Em virtude da falta de tal notificação, é nulo todo o processado posterior à dedução de acusação pelo Ministério Público.
Por nunca ter sido devidamente notificada, a Reclamante nunca teve possibilidade de exercer o direito de se constituir assistente.
No entanto, o Tribunal a quo considerou que a Reclamante já foi notificada no dia 14 de Junho de 2004.
Para a Reclamante, é facto inegável que foi notificada no dia14 de Junho de 2004. Mas ela foi notificada para comparecer num julgamento enquanto testemunha, pelo que o tribunal tinha o dever de, apercebendo-se do seu próprio erro, notificar a Reclamante na morada correcta e informá-la de que se podia constituir assistente, deduzir pedido de indemnização cível, apresentar acusação particular, arrolar testemunhas e requerer a gravação da audiência, etc. Ao invés disso, o Tribunal a quo concluiu que, tendo sido notificada para comparecer num julgamento para testemunhar, a Reclamante tinha o dever de procurar um advogado e se constituir assistente. Se o não fez, foi porque não quis.
Daí que entenda a Reclamante que se está perante uma argumentação inaceitável que conduziu a uma injustiça que este Tribunal remedirá.
Cumpre-nos, daqui para frente, analisar globalmente esses fundamentos invocados pela Reclamante.
Como afirma o despacho a fls. 19 dos presentes autos que não admitiu o recurso, embora a Reclamante tenha sido notificada no dia 14 de Junho de 2004 da realização da audiência, antes da qual ela tinha quase quatro meses para se constituir assistente, não veio a mesma requerer a constituição. Por esse motivo, entendeu o Tribunal a quo que faltava à ofendida e queixosa 甲 a legitimidade activa.

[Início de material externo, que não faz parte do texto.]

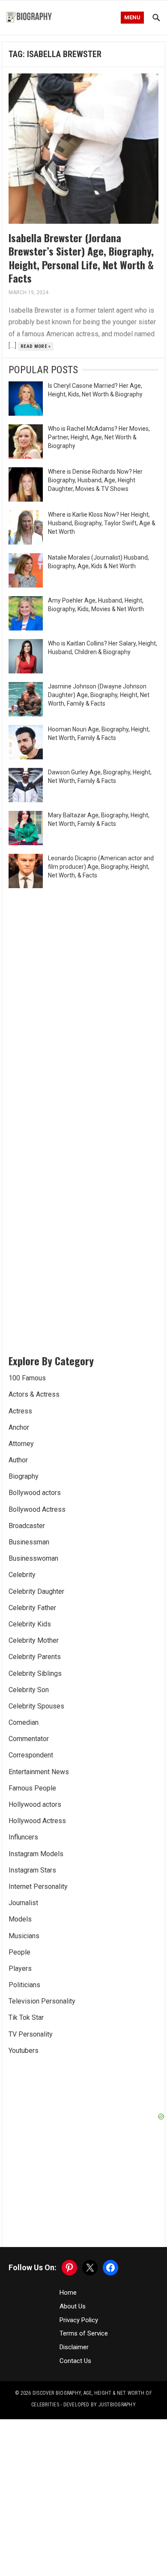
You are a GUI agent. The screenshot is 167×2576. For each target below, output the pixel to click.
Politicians (24, 1985)
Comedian (24, 1722)
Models (20, 1919)
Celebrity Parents (35, 1657)
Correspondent (31, 1755)
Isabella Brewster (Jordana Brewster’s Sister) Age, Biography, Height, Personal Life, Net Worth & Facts (81, 258)
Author (18, 1460)
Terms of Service (84, 2333)
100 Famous (27, 1378)
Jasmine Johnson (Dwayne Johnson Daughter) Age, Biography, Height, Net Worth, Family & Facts (98, 695)
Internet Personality (38, 1886)
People (19, 1952)
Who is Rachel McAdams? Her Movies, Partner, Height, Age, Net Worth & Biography (99, 437)
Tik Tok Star (26, 2017)
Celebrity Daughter (36, 1591)
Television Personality (42, 2001)
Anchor (19, 1427)
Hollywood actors (35, 1804)
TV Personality (31, 2034)
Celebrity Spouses (36, 1706)
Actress (20, 1411)
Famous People (32, 1788)
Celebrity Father (32, 1608)
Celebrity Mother (34, 1640)
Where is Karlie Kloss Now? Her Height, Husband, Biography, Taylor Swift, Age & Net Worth (101, 523)
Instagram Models (36, 1854)
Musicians (24, 1936)
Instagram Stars (32, 1870)
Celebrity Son (29, 1690)
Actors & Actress (34, 1394)
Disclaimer (74, 2347)
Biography (24, 1476)
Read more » (36, 346)
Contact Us (75, 2361)
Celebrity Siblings (35, 1673)
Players (20, 1968)
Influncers (23, 1837)
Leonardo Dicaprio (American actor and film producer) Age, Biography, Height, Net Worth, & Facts (101, 867)
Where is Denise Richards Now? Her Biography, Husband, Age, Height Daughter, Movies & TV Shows (95, 480)
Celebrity (22, 1575)
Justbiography (117, 2405)
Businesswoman (33, 1558)
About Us (73, 2306)
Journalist (23, 1903)
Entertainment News (39, 1772)
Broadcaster (27, 1526)
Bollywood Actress (37, 1509)
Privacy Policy (79, 2320)
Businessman (29, 1542)
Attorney (21, 1444)
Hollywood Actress (37, 1821)
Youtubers (24, 2050)
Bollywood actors (35, 1493)
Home (68, 2292)
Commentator (29, 1739)
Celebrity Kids (30, 1624)
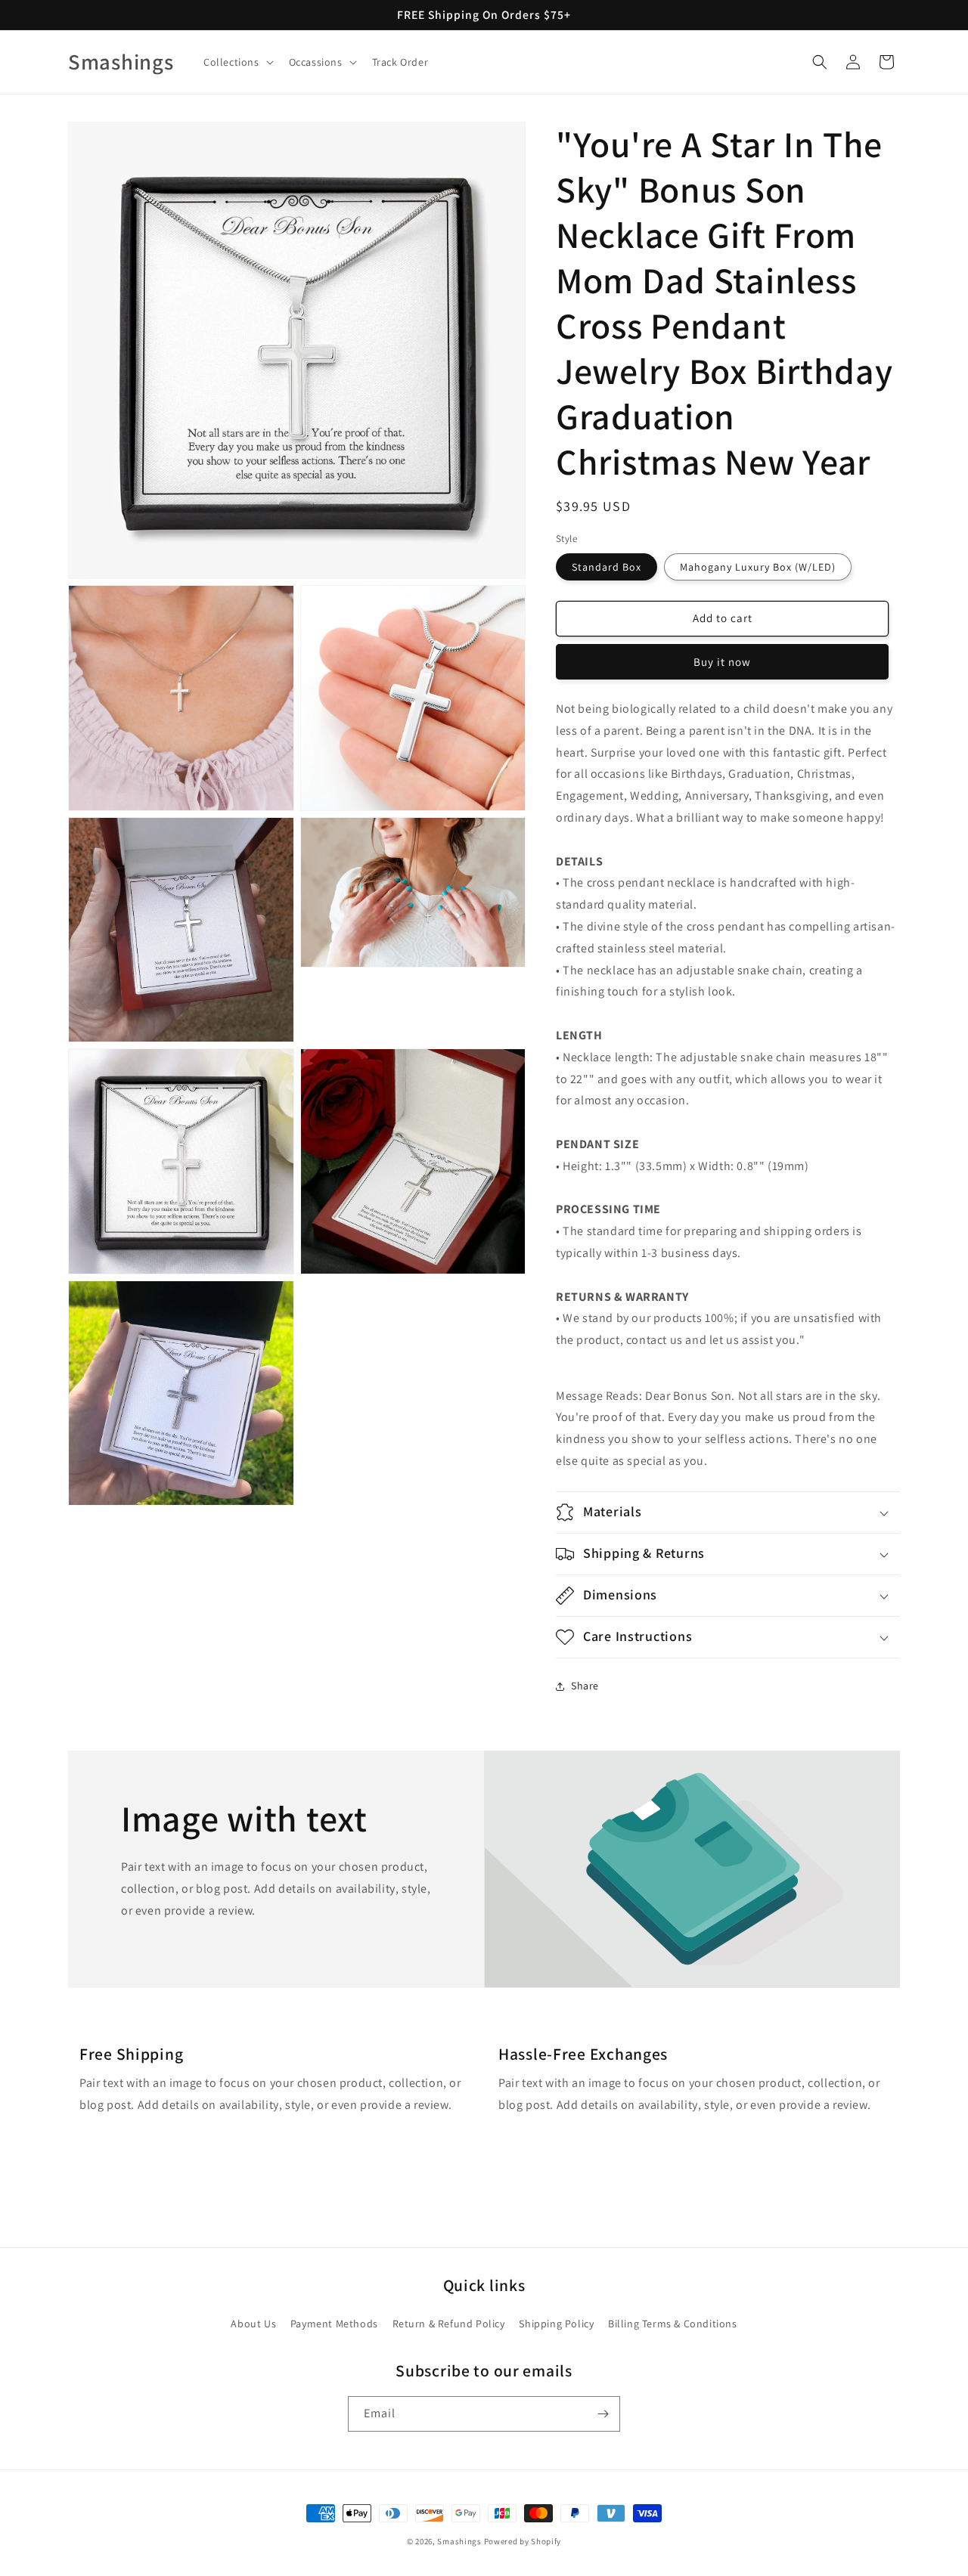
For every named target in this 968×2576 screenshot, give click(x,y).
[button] (237, 62)
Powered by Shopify (523, 2541)
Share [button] (585, 1685)
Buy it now (722, 662)
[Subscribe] (602, 2414)
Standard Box (606, 567)
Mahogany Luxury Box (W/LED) (758, 567)
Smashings (459, 2541)
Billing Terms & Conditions (672, 2323)
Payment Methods (334, 2323)
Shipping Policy (556, 2323)
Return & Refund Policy (448, 2323)
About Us (253, 2323)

Na verdade, o recurso do acórdão de primeira instância pressupõe, entre outros, a legitimidade processual da recorrente. Neste caso concreto, dada a qualidade de mera ofendida e queixosa da 甲, e quanto às suas alegações de recurso e aos pedidos deduzidos, falta-lhe tal legitimidade para recorrer.
Ora, em relação à tese apresentada pela Reclamante, parece não deixar de ser necessário analisar exaustivamente se existiram ou não erros na notificação que eventualmente tivessem resultado na falta de notificação a tempo da Reclamante para se constituir assistente, e se este Tribunal poderia ordenar ao Tribunal a quo que admitisse o respectivo recurso na hipótese do acolhimento dessa tese.
De facto, aquando da apresentação da queixa junto dos serviços da PJ, ou seja, no dia 5 de Agosto de 1999, a Reclamante declarou como sua morada [地址(1)], e como a dos arguidos [地址(2)] (cfr. fls 7 dos autos a quo).
Durante o período de inquérito, a Reclamante, ao exigir o seu acompanhamento processual no dia 24 de Abril de 2001, ainda voltou a declarar que a sua morada de contacto era [地址(1)], e informou a mudança do seu número de telefone (cfr. fls. 31 dos autos a quo).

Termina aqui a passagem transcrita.